The United Nations, Australia, the United States and a host of Southeast Asian nations have launched relief operations in the central Philippines, four days after one of the most powerful typhoons ever recorded laid waste to much of the region.
Speaking Monday in New York, U.N. Secretary-General Ban Ki-moon voiced condolences and support for the people of the Philippines. He said 10 million people have been impacted by Typhoon Haiyan, which struck the coastal city of Tacloban head-on Friday and then carved a deadly swath westward through five more provinces. Authorities say as many as 10,000 people may have perished.
Mr. Ban said he spoke with Philippine President Benigno Aquino, and said food and relief agencies already have ramped up operations.

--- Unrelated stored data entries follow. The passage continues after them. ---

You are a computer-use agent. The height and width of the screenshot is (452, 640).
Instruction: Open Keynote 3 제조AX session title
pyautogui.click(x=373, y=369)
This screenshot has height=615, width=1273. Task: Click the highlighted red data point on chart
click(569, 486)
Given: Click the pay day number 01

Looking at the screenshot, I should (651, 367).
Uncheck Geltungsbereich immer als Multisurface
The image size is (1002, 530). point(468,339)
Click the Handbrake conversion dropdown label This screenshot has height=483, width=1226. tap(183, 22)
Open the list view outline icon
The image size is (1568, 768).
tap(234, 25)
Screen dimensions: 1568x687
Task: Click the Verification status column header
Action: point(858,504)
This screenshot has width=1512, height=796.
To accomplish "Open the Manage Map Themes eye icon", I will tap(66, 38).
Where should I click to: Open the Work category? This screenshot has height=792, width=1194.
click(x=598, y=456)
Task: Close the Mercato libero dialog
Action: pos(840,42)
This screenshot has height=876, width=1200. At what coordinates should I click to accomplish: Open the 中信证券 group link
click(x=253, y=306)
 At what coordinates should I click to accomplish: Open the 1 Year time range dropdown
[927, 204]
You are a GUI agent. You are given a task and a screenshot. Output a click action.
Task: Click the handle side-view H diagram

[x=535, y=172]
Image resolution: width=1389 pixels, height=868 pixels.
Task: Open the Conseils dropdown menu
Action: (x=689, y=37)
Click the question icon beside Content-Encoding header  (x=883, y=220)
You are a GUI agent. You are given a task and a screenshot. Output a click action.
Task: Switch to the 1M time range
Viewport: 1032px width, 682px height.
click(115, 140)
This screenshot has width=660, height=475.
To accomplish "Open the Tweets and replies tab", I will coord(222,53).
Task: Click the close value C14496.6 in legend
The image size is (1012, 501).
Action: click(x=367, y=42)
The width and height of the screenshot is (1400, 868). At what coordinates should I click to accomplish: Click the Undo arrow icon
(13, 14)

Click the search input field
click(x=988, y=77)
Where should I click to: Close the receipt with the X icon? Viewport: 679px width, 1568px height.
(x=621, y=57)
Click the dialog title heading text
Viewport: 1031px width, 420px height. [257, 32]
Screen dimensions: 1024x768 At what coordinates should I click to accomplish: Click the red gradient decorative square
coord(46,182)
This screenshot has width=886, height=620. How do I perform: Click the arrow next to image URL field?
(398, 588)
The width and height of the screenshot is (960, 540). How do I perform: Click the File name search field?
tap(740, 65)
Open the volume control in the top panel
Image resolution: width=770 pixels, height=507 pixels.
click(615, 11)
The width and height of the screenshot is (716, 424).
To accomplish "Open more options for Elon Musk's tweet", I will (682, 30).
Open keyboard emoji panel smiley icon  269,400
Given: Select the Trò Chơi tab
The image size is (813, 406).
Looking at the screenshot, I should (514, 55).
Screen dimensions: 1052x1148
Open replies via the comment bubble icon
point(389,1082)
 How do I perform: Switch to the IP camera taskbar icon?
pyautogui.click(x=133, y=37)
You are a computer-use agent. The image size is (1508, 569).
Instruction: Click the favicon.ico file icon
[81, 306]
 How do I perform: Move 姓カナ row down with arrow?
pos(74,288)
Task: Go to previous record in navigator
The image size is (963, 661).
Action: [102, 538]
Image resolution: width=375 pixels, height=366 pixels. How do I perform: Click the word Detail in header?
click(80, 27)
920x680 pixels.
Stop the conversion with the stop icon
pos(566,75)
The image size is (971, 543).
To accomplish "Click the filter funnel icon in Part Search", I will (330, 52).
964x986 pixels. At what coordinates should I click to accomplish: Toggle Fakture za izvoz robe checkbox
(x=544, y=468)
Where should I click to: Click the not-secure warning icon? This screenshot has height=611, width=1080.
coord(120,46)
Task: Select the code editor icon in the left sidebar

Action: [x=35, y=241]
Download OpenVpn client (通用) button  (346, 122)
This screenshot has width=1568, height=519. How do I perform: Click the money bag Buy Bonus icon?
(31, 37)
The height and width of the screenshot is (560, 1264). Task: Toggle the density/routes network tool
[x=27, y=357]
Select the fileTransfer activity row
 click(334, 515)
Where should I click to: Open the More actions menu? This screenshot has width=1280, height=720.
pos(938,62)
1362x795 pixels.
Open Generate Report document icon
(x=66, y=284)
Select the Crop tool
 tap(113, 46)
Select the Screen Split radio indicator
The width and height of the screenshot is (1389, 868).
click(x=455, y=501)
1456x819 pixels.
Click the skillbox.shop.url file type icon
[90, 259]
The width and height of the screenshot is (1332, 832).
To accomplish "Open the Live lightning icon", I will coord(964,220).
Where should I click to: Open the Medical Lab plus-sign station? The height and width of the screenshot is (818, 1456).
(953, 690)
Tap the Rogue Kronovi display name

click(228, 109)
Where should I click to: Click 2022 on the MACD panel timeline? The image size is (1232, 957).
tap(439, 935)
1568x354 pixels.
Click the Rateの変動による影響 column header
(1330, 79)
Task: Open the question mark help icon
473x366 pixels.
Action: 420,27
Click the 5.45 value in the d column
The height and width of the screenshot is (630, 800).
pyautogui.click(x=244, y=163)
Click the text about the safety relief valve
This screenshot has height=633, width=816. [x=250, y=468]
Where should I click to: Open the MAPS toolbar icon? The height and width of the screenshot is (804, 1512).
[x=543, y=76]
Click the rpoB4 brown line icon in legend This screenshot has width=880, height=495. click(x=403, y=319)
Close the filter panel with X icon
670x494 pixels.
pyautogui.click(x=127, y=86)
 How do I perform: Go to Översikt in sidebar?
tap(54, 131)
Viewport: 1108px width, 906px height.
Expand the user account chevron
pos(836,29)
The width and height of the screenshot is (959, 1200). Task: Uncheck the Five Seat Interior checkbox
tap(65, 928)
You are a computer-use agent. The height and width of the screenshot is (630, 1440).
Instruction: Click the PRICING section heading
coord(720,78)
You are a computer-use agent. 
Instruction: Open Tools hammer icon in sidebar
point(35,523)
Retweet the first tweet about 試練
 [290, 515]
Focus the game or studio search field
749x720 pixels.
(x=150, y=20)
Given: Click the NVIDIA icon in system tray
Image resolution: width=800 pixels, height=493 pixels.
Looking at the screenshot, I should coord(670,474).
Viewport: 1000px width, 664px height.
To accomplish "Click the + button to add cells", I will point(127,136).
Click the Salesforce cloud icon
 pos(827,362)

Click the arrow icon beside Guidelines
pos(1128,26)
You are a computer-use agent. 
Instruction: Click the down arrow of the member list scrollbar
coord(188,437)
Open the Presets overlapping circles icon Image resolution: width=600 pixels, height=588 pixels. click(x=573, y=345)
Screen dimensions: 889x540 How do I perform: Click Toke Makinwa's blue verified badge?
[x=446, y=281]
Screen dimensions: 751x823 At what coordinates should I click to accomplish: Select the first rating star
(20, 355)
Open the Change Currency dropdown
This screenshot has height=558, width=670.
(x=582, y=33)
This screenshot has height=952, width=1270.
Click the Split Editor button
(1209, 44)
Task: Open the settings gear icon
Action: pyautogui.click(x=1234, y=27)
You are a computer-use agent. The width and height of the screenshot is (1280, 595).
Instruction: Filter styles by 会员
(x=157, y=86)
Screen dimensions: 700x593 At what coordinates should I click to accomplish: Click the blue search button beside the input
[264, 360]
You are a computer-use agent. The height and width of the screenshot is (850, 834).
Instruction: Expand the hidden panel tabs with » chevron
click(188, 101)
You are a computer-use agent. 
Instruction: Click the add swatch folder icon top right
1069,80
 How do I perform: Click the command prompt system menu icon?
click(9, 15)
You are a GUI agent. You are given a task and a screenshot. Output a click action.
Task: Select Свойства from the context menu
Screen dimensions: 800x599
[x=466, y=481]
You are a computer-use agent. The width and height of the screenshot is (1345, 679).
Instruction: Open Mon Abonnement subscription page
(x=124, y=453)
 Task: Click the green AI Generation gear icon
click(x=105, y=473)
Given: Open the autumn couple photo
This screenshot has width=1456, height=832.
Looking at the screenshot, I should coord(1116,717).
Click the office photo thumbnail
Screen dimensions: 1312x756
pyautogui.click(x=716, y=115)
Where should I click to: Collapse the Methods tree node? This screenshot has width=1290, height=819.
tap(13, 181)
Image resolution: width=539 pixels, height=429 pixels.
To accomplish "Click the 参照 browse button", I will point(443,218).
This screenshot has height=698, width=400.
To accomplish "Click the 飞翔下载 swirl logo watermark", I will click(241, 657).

He spoke as the U.S. military and the Australian government deployed supplies and rescue personnel to Tacloban and surrounding areas.
Photographs and video circulating Monday showed hundreds of people returning from the hills around Tacloban, only to find mounds of wreckage where their homes had stood in the once-thriving city of 220,000 residents.
Other amateur footage showed streets that still are strewn with decomposing bodies, and dazed residents slogging through flattened neighborhoods looking for signs of life.
The Manila government was trying Monday to airlift military and civilian police from nearby Cebu province to Tacloban to restore and maintain order.
But Western news reports say progress has been slowed by massive infrastructure damage in and near Tacloban, where many roadways have disappeared and airport runways are still cluttered with debris.